_Task statement_
Please set down the data word for word; images do not go in the copy.

_Dataset_
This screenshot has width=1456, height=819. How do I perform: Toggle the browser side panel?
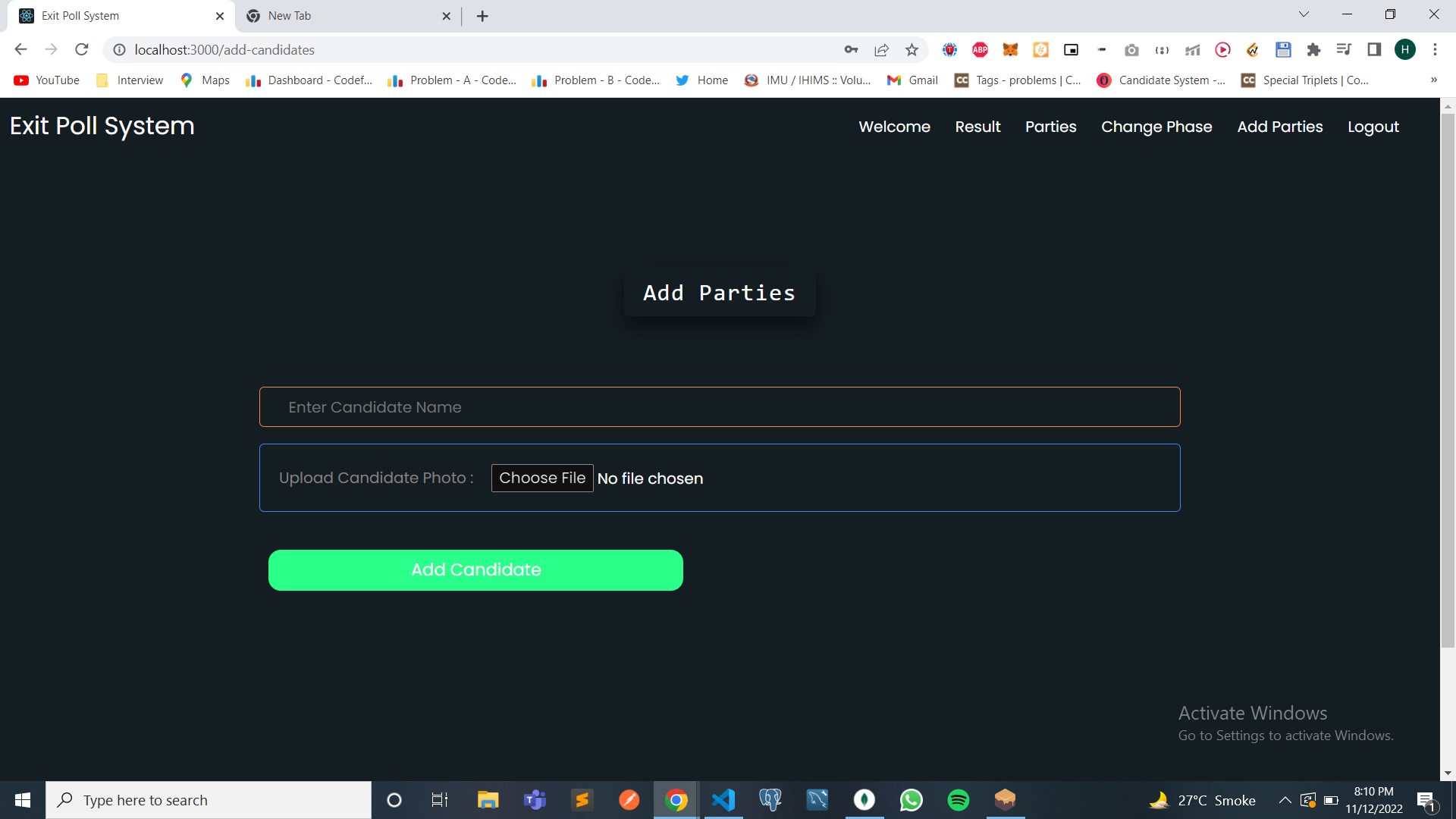coord(1374,50)
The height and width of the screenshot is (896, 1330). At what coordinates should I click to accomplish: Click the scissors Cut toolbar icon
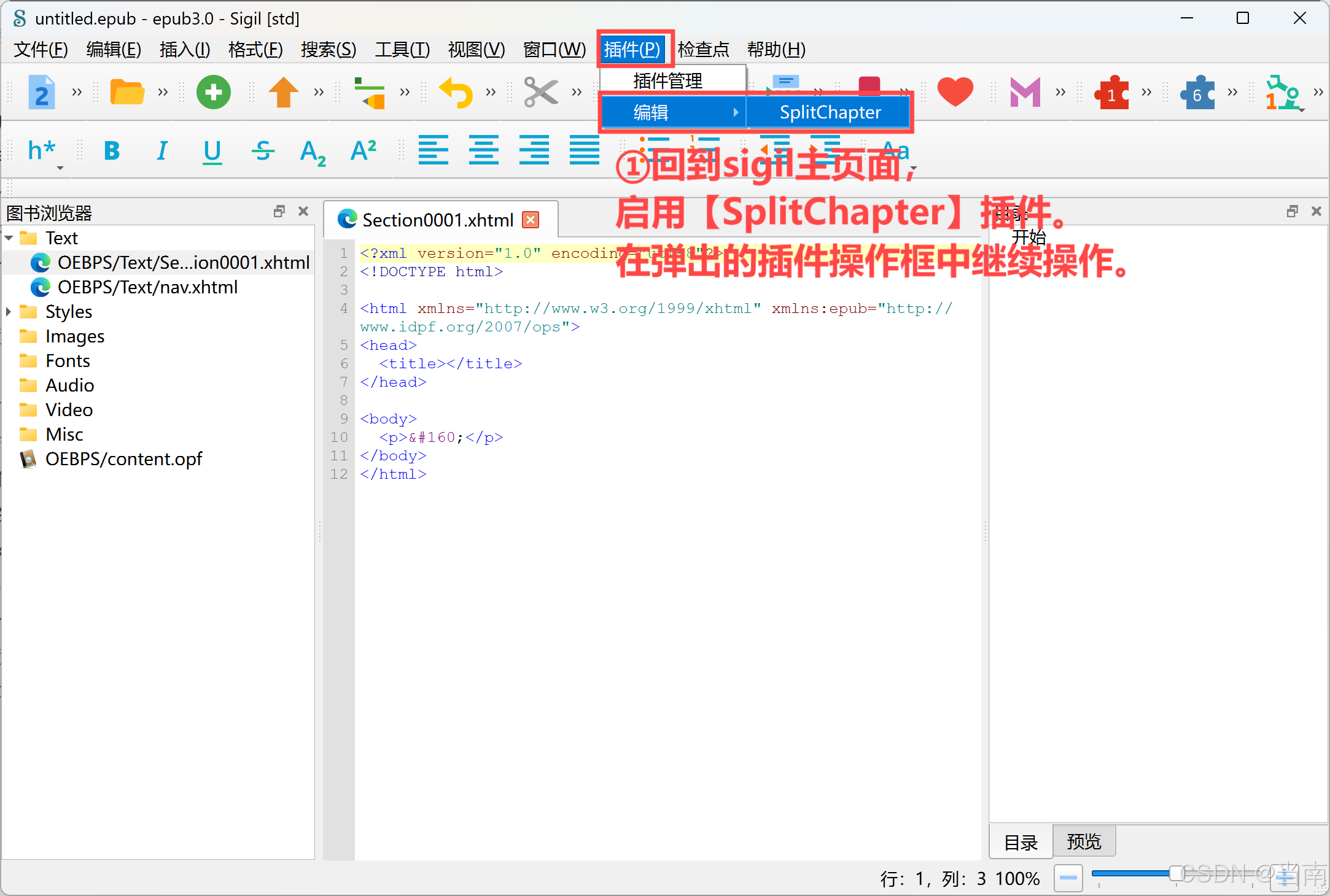tap(540, 92)
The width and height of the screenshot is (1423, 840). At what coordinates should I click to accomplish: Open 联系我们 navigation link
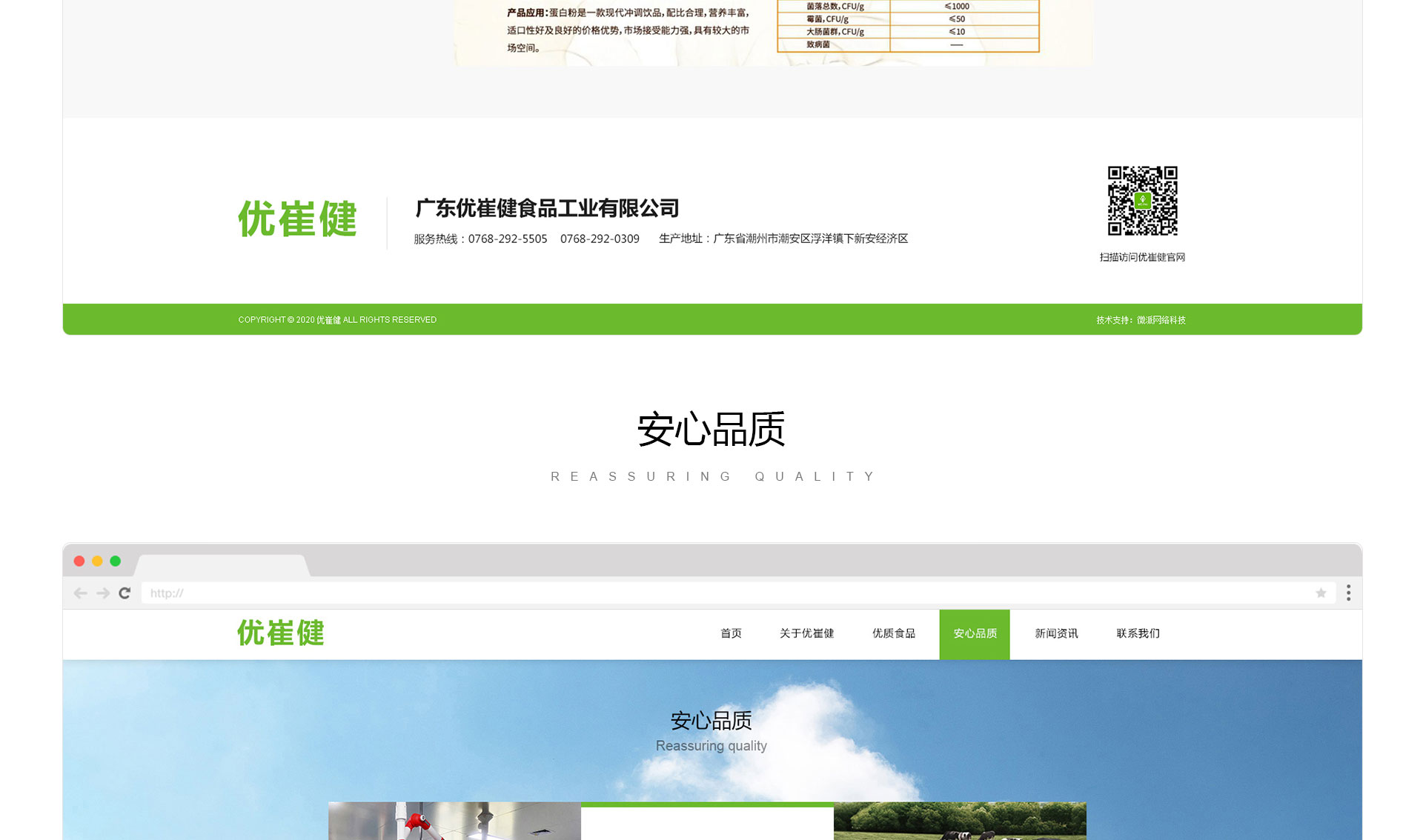pyautogui.click(x=1138, y=634)
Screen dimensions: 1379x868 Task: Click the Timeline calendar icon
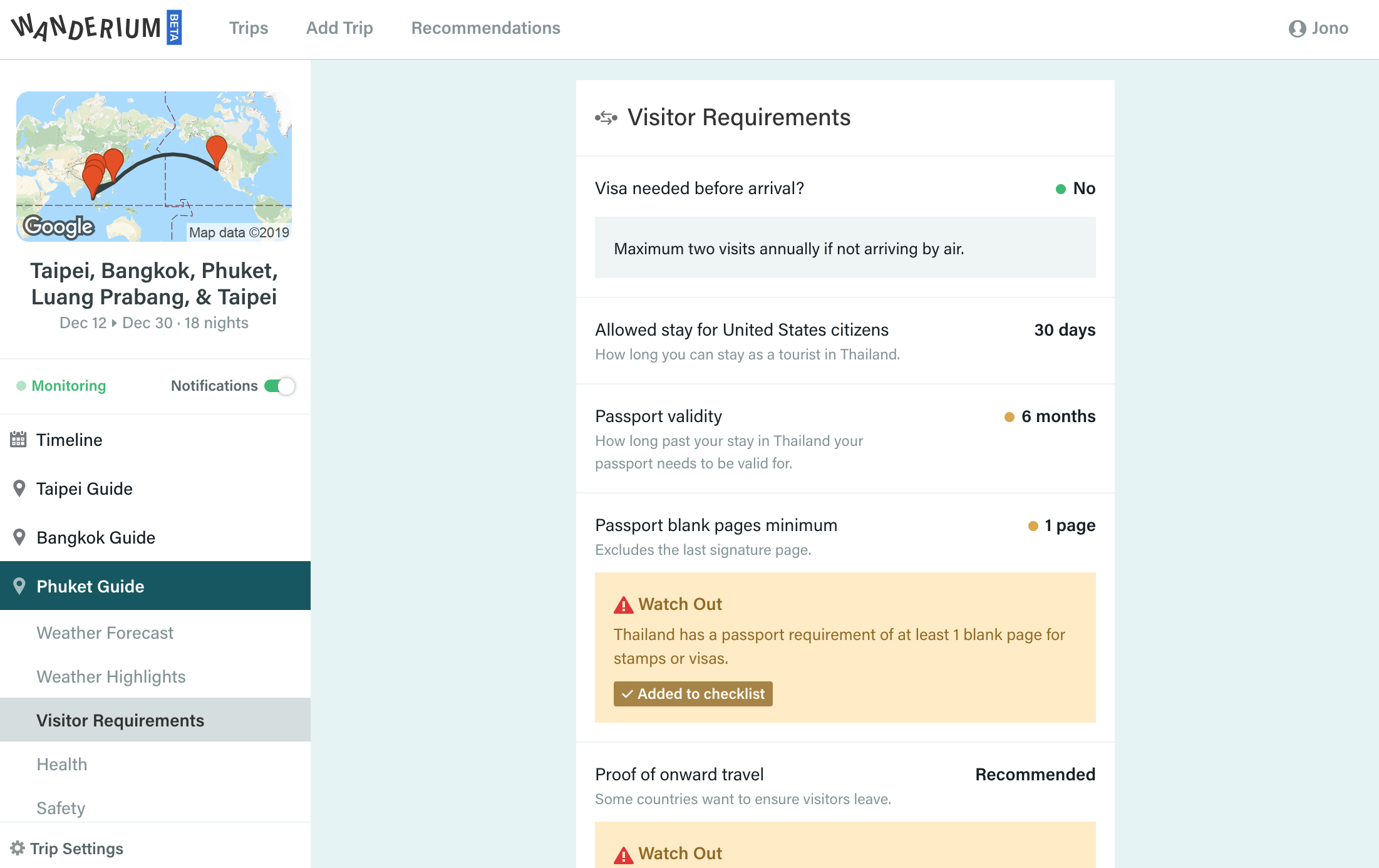pos(18,440)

_Result of the task_
This screenshot has width=1456, height=819. How do I perform: Toggle the browser side panel?
coord(1374,50)
The height and width of the screenshot is (896, 1330). At what coordinates should I click to accomplish: Click the scissors Cut toolbar icon
tap(540, 92)
The width and height of the screenshot is (1423, 840). At what coordinates should I click to accomplish: Open 联系我们 navigation link
pyautogui.click(x=1138, y=634)
Screen dimensions: 1379x868 Task: Click the Timeline calendar icon
pos(18,440)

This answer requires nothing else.